简而言之,我如何修复代码以便没有TypeError以及我做错了什么?
编辑: 我在编写脚本时提到的文章和文档:
答案 0 :(得分:3)
您收到错误TypeError: find() takes no keyword arguments
的原因是因为您实际上是在字符串上调用find()
。
find
是一个python字符串方法,不带关键字参数。例如:
>>> 'hello'.find('l')
2
>>> 'hello'.find('l', foo='bar')
Traceback (most recent call last):
File "<stdin>", line 1, in <module>
TypeError: find() takes no keyword arguments
beautifulsoup的Tag
也有find
方法,这是您尝试使用的方法。
在您的代码中的某个时刻,当您想要使用Tag时,最终调用了字符串find。
Python使用duck typing,这会在这种情况下造成混淆。
答案 1 :(得分:2)
解析器表现正常。您只是使用相同的表达式来解析不同类型的元素。
这是一个片段,仅关注返回已删除的列表。

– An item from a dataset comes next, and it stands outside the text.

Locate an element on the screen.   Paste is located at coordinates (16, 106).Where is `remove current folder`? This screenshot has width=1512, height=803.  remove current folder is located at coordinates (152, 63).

获得列表后,您可以轻松地格式化文本表:
import BeautifulSoup
def get_queue(data):
# Args:
# data: string, contains the html to be scraped
soup = BeautifulSoup.BeautifulSoup(data)
stable = soup.find('table')
header = stable.findAll('th')
headers = [ th.text for th in header ]
cells = [ ]
rows = stable.findAll('tr')
for tr in rows[1:-2]:
# Process the body of the table
row = []
td = tr.findAll('td')
row.append( td[0].find('a').text )
row.append( td[1].find('a').text )
row.extend( [ td.text for td in td[2:] ] )
cells.append( row )
footer = rows[-1].find('td').text
return headers, cells, footer
headers
,cells
和footer
,现在可以将单元格输入texttable
格式化函数:
import texttable
def show_table(headers, cells, footer):
retval = ''
table = texttable.Texttable()
table.header(headers)
for cell in cells:
table.add_row(cell)
retval = table.draw()
return retval + '\n' + footer
print show_table(headers, cells, footer)
+----------+----------+----------+----------+----------+----------+----------+
| Artist - | Album | Album | Series | Duration | Type of | Time to |
| Title | | Type | | | Play | play |
+==========+==========+==========+==========+==========+==========+==========+
| Song 1 | Album 1 | ... | | 5:43 | S.A.M. | ~0:00:00 |
+----------+----------+----------+----------+----------+----------+----------+
| Song2 | Album 2 | ... | | 6:16 | S.A.M. | ~0:05:43 |
+----------+----------+----------+----------+----------+----------+----------+
| Song 3 | Album 3 | ... | | 4:13 | S.A.M. | ~0:11:59 |
+----------+----------+----------+----------+----------+----------+----------+
| Song 4 | Album 4 | ... | | 5:34 | S.A.M. | ~0:16:12 |
+----------+----------+----------+----------+----------+----------+----------+
| Song 5 | Album 5 | ... | | 4:23 | S.A.M. | ~0:21:46 |
+----------+----------+----------+----------+----------+----------+----------+
There are x songs in the queue with a total length of x:y:z.